Output exactly, please, the lines of the records below from the one containing "Август 2015 (424, 2474)" through the final line.

BEGIN DATA

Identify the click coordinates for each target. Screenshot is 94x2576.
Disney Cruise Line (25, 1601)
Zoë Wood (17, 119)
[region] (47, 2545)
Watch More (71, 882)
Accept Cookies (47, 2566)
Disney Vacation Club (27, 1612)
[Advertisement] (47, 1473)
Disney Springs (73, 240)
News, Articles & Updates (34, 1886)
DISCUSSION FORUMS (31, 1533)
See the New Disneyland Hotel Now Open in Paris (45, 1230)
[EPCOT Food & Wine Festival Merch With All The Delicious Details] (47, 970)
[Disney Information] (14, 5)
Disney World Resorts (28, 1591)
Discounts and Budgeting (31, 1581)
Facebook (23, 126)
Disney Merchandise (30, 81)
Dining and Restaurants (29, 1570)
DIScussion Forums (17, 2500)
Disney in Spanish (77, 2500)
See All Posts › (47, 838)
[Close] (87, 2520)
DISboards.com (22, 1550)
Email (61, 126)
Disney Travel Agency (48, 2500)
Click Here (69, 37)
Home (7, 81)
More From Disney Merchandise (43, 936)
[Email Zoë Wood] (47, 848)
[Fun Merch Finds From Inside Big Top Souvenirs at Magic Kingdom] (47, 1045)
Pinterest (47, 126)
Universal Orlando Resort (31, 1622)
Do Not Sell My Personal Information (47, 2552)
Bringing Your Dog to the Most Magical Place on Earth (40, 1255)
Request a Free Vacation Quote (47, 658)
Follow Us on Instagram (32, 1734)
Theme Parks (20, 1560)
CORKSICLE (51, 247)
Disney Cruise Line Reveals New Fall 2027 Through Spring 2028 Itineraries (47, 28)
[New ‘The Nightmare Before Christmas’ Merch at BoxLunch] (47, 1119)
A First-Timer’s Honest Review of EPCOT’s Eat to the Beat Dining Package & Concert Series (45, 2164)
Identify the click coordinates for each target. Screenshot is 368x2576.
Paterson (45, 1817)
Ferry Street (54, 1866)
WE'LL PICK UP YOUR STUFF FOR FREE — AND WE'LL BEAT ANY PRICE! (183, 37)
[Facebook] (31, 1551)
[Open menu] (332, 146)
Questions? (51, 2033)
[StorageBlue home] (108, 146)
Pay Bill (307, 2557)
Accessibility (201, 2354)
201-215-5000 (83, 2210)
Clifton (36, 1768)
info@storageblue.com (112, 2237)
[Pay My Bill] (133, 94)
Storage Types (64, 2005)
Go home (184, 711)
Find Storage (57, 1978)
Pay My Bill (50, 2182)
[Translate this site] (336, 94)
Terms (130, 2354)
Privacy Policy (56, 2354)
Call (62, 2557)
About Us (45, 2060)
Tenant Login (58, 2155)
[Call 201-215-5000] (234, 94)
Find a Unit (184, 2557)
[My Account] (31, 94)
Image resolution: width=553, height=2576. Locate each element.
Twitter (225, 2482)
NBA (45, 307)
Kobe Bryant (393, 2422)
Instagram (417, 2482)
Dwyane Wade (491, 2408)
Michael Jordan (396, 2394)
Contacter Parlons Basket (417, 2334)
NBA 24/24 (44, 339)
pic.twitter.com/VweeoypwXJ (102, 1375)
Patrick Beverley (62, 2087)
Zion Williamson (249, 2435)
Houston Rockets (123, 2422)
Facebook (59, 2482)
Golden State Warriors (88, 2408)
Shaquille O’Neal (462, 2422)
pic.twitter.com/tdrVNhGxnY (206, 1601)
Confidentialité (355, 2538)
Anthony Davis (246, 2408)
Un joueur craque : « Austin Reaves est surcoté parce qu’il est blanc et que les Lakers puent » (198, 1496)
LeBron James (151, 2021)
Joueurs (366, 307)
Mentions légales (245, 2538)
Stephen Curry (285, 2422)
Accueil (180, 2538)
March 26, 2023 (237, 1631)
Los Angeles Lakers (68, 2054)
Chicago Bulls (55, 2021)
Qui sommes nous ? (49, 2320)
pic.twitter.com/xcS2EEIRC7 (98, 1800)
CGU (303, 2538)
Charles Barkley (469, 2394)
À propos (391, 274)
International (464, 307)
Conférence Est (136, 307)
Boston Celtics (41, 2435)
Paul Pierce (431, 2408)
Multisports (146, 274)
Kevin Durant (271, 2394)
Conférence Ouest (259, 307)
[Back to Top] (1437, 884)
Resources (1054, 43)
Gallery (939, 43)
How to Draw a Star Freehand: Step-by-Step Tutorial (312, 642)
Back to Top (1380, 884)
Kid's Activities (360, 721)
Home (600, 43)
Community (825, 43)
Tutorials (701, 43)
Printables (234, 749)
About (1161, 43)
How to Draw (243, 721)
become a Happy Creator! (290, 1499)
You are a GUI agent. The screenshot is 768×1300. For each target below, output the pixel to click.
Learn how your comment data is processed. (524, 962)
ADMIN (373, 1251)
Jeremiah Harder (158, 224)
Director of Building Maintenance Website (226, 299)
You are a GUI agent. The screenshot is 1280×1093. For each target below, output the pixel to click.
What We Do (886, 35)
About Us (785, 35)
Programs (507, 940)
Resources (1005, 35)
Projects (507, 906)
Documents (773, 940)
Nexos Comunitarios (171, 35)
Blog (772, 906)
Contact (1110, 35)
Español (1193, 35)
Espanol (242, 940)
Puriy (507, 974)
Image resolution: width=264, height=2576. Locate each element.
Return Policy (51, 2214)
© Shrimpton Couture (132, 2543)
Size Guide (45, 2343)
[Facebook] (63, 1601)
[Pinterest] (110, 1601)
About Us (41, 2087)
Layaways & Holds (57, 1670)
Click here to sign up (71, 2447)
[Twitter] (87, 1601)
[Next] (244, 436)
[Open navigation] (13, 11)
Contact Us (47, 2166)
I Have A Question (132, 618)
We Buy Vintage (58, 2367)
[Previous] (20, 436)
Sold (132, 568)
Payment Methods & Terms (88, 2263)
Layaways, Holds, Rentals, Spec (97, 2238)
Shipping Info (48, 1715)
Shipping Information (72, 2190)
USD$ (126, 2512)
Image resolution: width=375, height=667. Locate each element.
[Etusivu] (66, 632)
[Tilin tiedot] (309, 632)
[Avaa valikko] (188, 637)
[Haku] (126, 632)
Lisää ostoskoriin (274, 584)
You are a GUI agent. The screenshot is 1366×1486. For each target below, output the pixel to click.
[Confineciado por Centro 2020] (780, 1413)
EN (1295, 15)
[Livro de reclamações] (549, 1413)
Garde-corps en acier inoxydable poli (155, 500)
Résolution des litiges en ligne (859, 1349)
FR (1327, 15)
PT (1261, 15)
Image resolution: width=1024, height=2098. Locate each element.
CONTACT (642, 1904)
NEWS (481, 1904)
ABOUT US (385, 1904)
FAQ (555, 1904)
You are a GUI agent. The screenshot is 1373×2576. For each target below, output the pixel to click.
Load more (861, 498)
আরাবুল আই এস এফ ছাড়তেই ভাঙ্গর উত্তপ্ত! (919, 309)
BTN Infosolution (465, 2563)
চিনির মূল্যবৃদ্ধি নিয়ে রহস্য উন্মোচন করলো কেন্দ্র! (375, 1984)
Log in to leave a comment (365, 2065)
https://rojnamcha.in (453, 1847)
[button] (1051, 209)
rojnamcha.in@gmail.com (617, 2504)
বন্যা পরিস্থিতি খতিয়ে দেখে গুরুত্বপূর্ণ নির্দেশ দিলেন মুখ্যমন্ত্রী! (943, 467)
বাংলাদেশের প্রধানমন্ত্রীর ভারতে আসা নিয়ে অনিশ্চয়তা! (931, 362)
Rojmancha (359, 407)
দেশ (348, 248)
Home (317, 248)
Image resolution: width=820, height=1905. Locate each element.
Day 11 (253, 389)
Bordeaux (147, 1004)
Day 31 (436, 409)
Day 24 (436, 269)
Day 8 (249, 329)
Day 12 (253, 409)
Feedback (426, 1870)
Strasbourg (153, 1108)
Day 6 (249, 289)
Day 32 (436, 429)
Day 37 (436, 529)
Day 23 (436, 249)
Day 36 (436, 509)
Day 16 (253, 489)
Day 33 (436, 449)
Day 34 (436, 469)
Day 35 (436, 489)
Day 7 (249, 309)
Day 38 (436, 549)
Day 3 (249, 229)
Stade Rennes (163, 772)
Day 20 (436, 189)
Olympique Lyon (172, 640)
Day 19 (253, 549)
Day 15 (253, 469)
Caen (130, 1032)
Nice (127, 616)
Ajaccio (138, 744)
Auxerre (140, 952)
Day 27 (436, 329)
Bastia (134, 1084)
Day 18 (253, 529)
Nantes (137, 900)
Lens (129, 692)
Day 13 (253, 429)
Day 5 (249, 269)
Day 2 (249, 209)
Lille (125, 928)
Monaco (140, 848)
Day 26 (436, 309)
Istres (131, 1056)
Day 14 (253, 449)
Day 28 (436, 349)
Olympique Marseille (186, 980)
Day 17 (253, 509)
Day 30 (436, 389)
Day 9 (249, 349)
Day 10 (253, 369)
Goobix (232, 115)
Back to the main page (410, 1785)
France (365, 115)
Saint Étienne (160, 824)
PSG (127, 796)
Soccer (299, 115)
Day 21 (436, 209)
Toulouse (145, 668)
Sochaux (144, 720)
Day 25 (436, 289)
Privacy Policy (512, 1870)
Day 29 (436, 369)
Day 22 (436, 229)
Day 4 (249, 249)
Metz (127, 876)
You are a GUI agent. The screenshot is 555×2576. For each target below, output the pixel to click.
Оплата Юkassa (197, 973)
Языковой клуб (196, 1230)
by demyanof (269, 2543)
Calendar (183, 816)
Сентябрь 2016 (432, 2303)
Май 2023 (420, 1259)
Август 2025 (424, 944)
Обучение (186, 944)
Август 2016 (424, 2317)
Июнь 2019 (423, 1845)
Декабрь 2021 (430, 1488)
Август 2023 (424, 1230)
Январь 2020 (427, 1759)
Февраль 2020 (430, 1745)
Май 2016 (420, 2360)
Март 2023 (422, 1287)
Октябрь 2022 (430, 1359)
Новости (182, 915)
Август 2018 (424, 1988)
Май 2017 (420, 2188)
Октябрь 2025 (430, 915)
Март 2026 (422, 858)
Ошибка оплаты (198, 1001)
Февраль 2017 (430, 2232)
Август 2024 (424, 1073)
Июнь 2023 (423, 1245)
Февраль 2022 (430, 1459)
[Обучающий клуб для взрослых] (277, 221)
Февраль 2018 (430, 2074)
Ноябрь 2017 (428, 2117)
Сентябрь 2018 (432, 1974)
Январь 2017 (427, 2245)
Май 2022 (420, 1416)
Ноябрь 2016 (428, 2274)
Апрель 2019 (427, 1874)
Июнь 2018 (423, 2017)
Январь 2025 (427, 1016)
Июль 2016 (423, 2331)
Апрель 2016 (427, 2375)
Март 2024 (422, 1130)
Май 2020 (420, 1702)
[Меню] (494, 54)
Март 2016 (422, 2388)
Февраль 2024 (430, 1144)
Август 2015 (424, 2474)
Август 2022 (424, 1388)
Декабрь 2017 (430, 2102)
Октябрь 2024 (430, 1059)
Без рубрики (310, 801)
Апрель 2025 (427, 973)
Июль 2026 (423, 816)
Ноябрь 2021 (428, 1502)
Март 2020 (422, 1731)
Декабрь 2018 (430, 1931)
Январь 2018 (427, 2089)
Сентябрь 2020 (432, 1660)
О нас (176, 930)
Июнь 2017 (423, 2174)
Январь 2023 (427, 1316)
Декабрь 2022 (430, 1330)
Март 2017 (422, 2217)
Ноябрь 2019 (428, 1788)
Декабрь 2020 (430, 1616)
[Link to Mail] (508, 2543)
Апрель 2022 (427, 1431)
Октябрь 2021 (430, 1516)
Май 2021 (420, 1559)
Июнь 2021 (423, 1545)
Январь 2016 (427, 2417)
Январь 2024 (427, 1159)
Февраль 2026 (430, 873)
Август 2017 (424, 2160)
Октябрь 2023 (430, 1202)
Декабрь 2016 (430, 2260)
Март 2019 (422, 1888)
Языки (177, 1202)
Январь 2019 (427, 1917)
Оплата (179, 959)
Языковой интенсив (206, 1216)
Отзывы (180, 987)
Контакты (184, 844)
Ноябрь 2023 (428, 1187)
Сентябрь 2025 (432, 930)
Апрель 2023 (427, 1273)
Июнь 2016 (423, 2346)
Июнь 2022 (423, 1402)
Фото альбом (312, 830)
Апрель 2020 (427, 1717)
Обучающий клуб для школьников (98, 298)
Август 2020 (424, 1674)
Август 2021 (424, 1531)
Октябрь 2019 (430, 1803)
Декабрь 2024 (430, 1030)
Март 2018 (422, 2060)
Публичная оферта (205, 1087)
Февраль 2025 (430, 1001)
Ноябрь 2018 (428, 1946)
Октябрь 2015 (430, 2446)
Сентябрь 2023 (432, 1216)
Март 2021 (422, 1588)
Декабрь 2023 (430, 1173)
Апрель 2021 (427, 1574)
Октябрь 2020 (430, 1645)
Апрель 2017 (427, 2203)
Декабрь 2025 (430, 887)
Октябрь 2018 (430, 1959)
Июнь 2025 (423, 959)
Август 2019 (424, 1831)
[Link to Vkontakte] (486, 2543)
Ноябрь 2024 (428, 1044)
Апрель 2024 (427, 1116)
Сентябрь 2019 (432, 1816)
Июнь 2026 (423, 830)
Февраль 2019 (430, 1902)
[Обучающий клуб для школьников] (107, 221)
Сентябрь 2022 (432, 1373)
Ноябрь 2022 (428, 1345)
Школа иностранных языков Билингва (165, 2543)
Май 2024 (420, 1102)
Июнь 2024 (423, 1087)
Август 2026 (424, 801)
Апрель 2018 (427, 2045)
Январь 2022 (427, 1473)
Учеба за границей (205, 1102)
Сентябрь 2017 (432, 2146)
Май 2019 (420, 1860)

END DATA

EXERCISE RESULT:
Август 2015 (424, 2474)
Август 2022 (424, 1388)
Декабрь 2017 (430, 2102)
Октябрь 2024 (430, 1059)
Без рубрики (310, 801)
Апрель 2025 (427, 973)
Июль 2026 (423, 816)
Ноябрь 2021 (428, 1502)
Март 2020 (422, 1731)
Декабрь 2018 (430, 1931)
Январь 2018 (427, 2089)
Сентябрь 2020 (432, 1660)
О нас (176, 930)
Июнь 2017 (423, 2174)
Январь 2023 (427, 1316)
Декабрь 2022 (430, 1330)
Март 2017 (422, 2217)
Ноябрь 2019 (428, 1788)
Декабрь 2020 (430, 1616)
[Link to Mail] (508, 2543)
Апрель 2022 (427, 1431)
Октябрь 2021 (430, 1516)
Май 2021 (420, 1559)
Июнь 2021 (423, 1545)
Январь 2016 (427, 2417)
Январь 2024 (427, 1159)
Февраль 2026 (430, 873)
Август 2017 (424, 2160)
Октябрь 2023 (430, 1202)
Декабрь 2016 (430, 2260)
Март 2019 (422, 1888)
Языки (177, 1202)
Январь 2019 (427, 1917)
Оплата (179, 959)
Языковой интенсив (206, 1216)
Отзывы (180, 987)
Контакты (184, 844)
Ноябрь 2023 (428, 1187)
Сентябрь 2025 (432, 930)
Апрель 2023 (427, 1273)
Июнь 2016 (423, 2346)
Июнь 2022 (423, 1402)
Фото альбом (312, 830)
Апрель 2020 (427, 1717)
Обучающий клуб для школьников (98, 298)
Август 2020 (424, 1674)
Август 2021 (424, 1531)
Октябрь 2019 (430, 1803)
Декабрь 2024 (430, 1030)
Март 2018 (422, 2060)
Публичная оферта (205, 1087)
Февраль 2025 (430, 1001)
Ноябрь 2018 (428, 1946)
Октябрь 2015 (430, 2446)
Сентябрь 2023 (432, 1216)
Март 2021 (422, 1588)
Декабрь 2023 (430, 1173)
Апрель 2021 (427, 1574)
Октябрь 2020 (430, 1645)
Апрель 2017 (427, 2203)
Декабрь 2025 (430, 887)
Октябрь 2018 (430, 1959)
Июнь 2025 (423, 959)
Август 2019 (424, 1831)
[Link to Vkontakte] (486, 2543)
Ноябрь 2024 (428, 1044)
Апрель 2024 (427, 1116)
Сентябрь 2019 (432, 1816)
Июнь 2026 (423, 830)
Февраль 2019 (430, 1902)
[Обучающий клуб для школьников] (107, 221)
Сентябрь 2022 (432, 1373)
Ноябрь 2022 (428, 1345)
Школа иностранных языков Билингва (165, 2543)
Май 2024 (420, 1102)
Июнь 2024 (423, 1087)
Август 2026 (424, 801)
Апрель 2018 (427, 2045)
Январь 2022 (427, 1473)
Учеба за границей (205, 1102)
Сентябрь 2017 (432, 2146)
Май 2019 (420, 1860)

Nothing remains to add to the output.